Pope hits out at ‘infantile and destructive’ aggression

WelCom May 2022 Pope Francis has given Russia’s President Vladimir Putin the edge of his tongue for launching a ‘savage’ war. The pope was speaking during a two-day visit to…

WelCom May 2022

Papal envoy Cardinal Konrad Krajewski prays at a mass grave in Ukraine on Good Friday. Eighty bodies were buried in the grave. Photo: Vatican Media

Pope Francis has given Russia’s President Vladimir Putin the edge of his tongue for launching a ‘savage’ war.

The pope was speaking during a two-day visit to the island of Malta last month.

Rather than use the Russian president’s name, Francis instead referred to Putin as ‘some potentate’ who had unleashed the threat of nuclear war on the world in an ‘infantile and destructive aggression’ under the guise of ‘anachronist claims of nationalistic interests’.

‘From the east of Europe, from the land of the sunrise, the dark shadows of war have now spread. We had thought that invasions of other countries, savage street fighting and atomic threats were grim memories of a distant past,’ the Pope said.

The ‘icy winds of war, which bring only death, destruction and hatred in their wake, have swept down powerfully upon the lives of many people and affected us all,’ Pope Francis said.

Moscow denies targeting civilians in its so-called ‘special military operation’ in Ukraine.
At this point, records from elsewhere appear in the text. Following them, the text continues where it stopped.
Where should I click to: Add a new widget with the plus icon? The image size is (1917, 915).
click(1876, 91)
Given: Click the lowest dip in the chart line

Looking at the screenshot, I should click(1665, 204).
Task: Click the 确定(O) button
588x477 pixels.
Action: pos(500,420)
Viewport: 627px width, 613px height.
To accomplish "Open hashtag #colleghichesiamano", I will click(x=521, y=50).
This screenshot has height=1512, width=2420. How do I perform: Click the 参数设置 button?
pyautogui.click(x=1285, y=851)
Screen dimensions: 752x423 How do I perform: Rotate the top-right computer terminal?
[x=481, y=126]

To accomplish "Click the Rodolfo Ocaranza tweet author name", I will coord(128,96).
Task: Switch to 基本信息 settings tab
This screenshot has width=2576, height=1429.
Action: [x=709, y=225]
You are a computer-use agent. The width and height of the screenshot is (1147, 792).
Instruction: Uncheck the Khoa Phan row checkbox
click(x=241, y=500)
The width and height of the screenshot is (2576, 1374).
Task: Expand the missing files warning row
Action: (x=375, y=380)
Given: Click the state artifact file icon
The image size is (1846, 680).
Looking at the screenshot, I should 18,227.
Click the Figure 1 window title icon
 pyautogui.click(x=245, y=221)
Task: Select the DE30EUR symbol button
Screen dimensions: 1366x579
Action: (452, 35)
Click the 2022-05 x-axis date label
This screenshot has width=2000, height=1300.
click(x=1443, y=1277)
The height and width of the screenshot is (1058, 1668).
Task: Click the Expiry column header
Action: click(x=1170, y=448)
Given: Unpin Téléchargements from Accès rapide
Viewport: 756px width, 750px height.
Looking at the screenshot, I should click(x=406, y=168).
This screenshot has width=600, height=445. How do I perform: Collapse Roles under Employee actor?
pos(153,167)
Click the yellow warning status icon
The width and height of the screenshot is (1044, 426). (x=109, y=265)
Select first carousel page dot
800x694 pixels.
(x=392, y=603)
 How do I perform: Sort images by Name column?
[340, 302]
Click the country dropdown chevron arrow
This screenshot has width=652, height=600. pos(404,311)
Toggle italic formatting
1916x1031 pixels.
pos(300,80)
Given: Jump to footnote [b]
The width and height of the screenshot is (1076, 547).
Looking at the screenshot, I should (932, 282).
It claims this ‘operation’ – aka ‘war’ to the rest of the world including the Pope – is meant not to occupy territory but to demilitarise and ‘de-nazify’ its neighbour.

The Vatican, which in recent years has forged unprecedented new relations with the Russian Orthodox Church, has offered itself as a potential mediator. So far, the offer hasn’t been taken up, although the Pope has had several invitations to visit as a messenger of peace.

The Pope also criticised the armaments industry and expressed distress at the fading enthusiasm for peace that emerged after World War Two.

The clash of interests and ideologies have ‘re-emerged powerfully in the seductions of autocracy, new forms of imperialism and widespread aggressiveness,’ he said.